EXERCISE OBJECTIVE: Below are some records. Quote exactly the lines from the one that contains "Given: Open the Direction Y-Axis dropdown" through the last, both included, and leave out the pictures.

DATASET RECORDS:
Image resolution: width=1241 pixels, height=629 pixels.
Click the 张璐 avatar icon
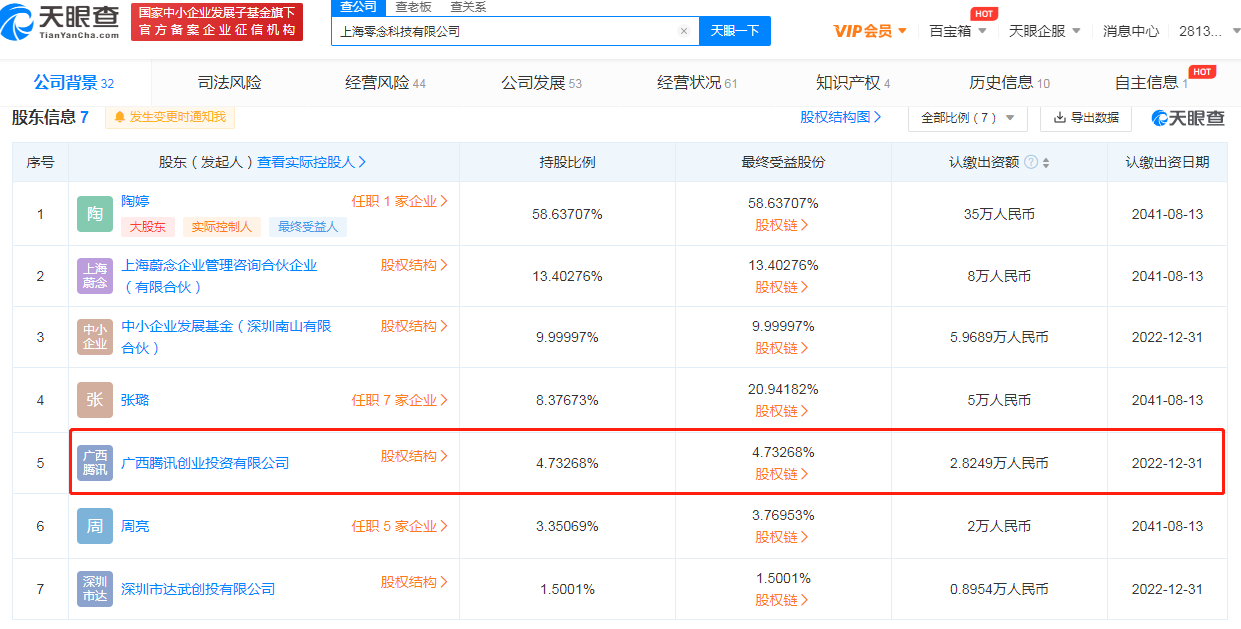click(95, 400)
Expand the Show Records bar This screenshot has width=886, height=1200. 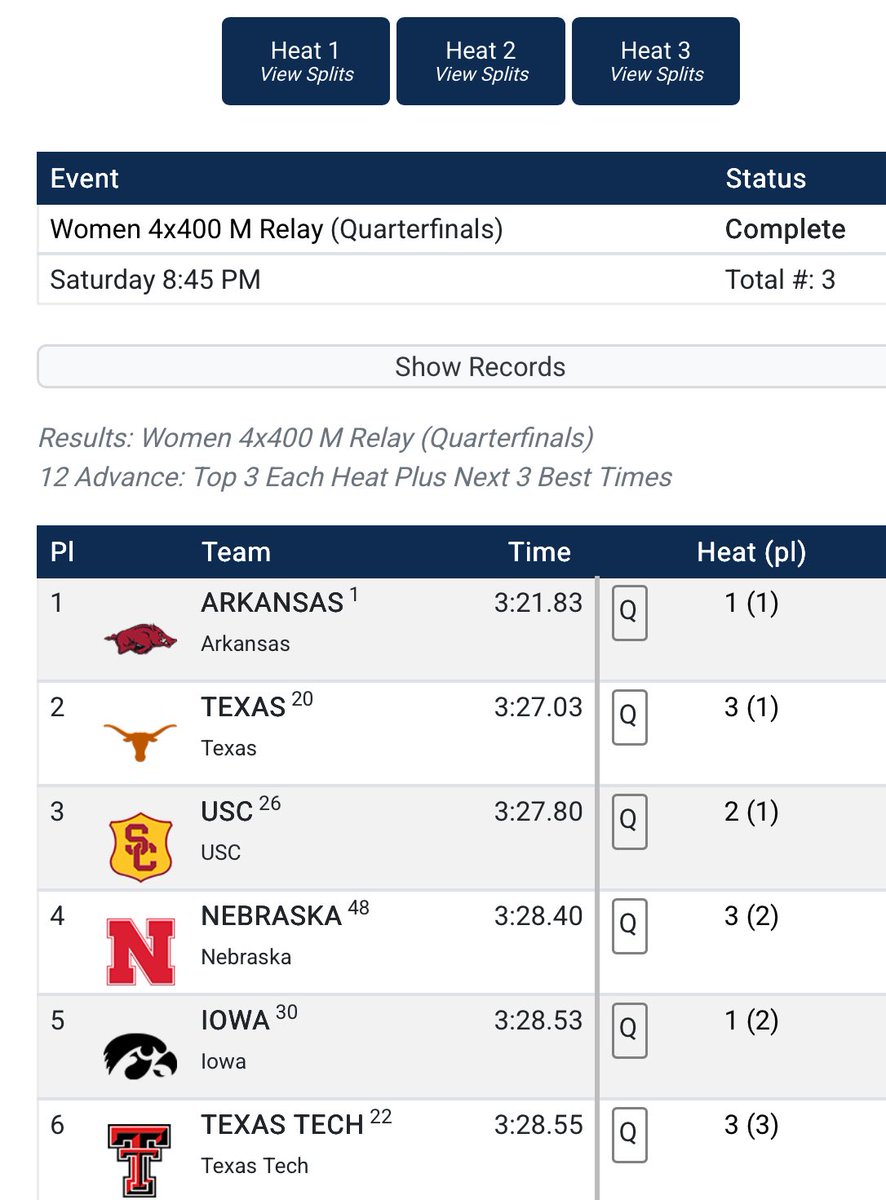coord(462,367)
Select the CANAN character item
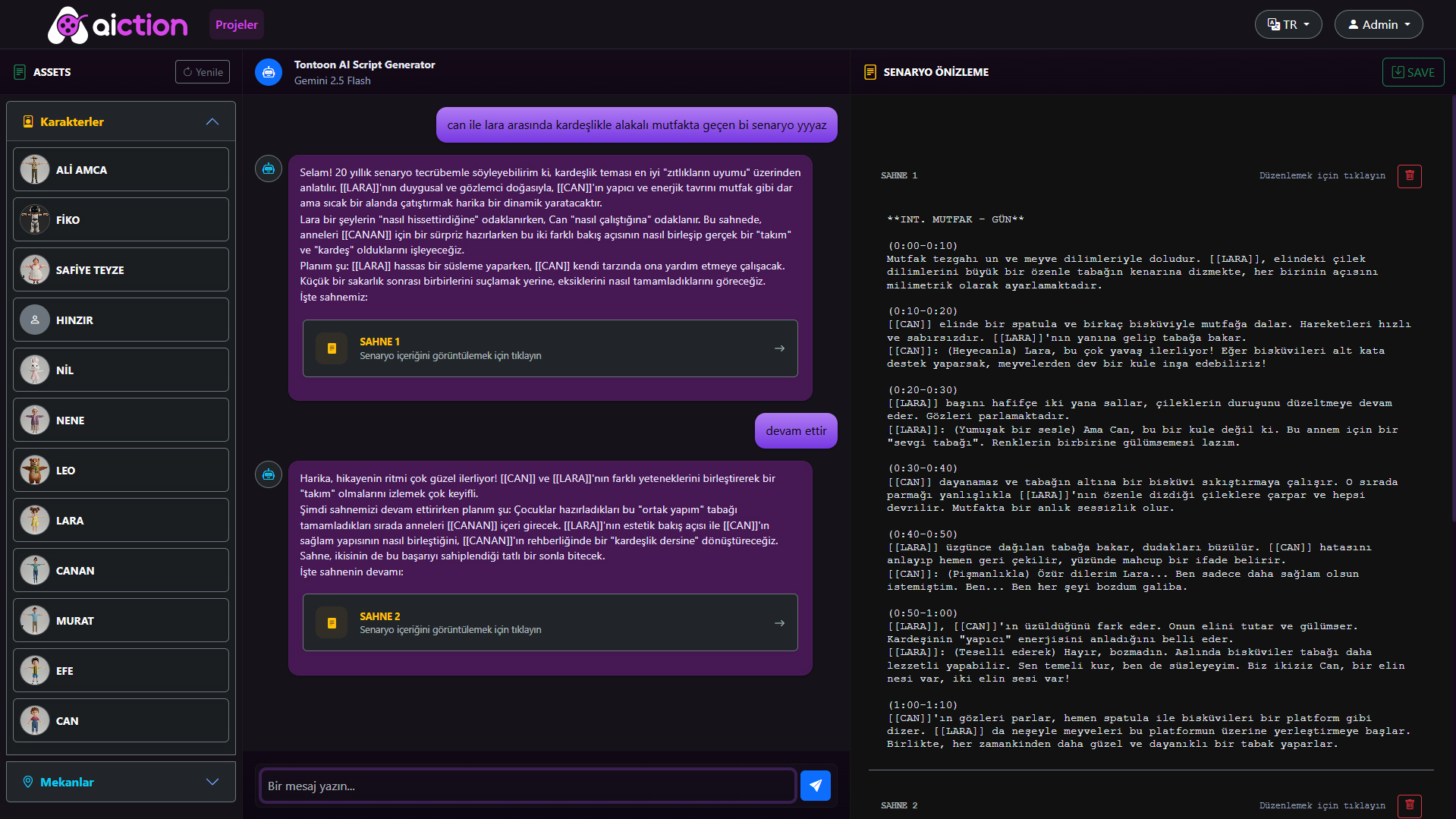The height and width of the screenshot is (819, 1456). point(121,571)
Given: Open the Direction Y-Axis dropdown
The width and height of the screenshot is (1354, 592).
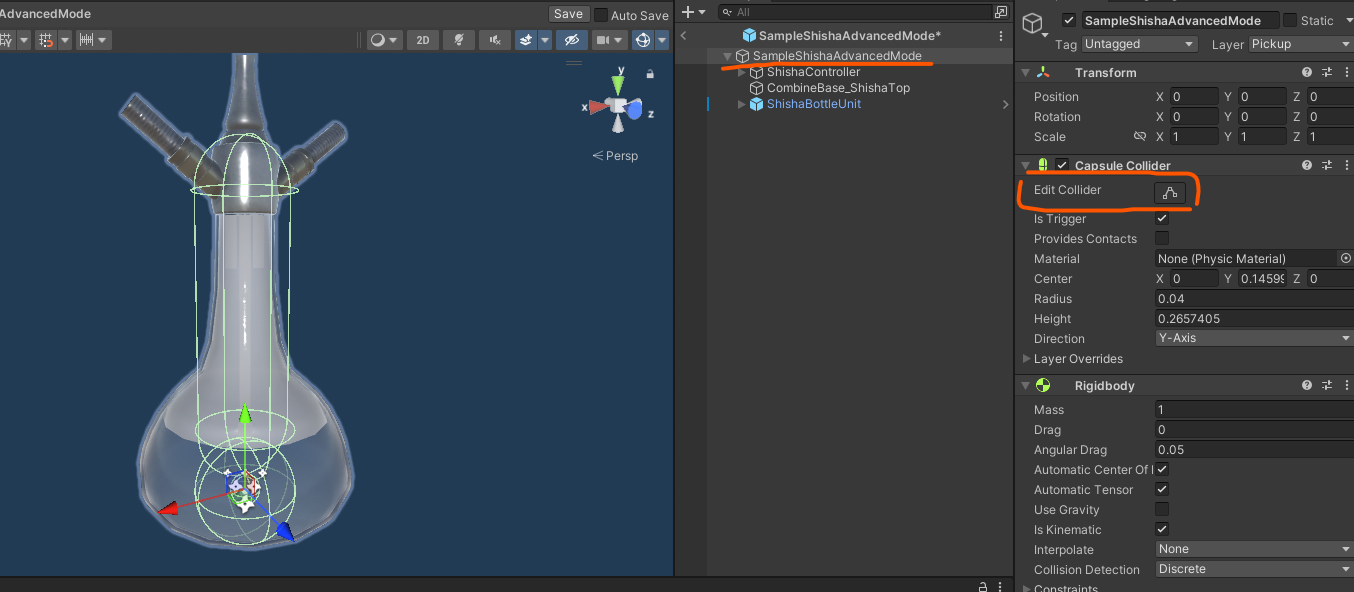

ANSWER SPACE:
Given: Open the Direction Y-Axis dropdown
The width and height of the screenshot is (1354, 592).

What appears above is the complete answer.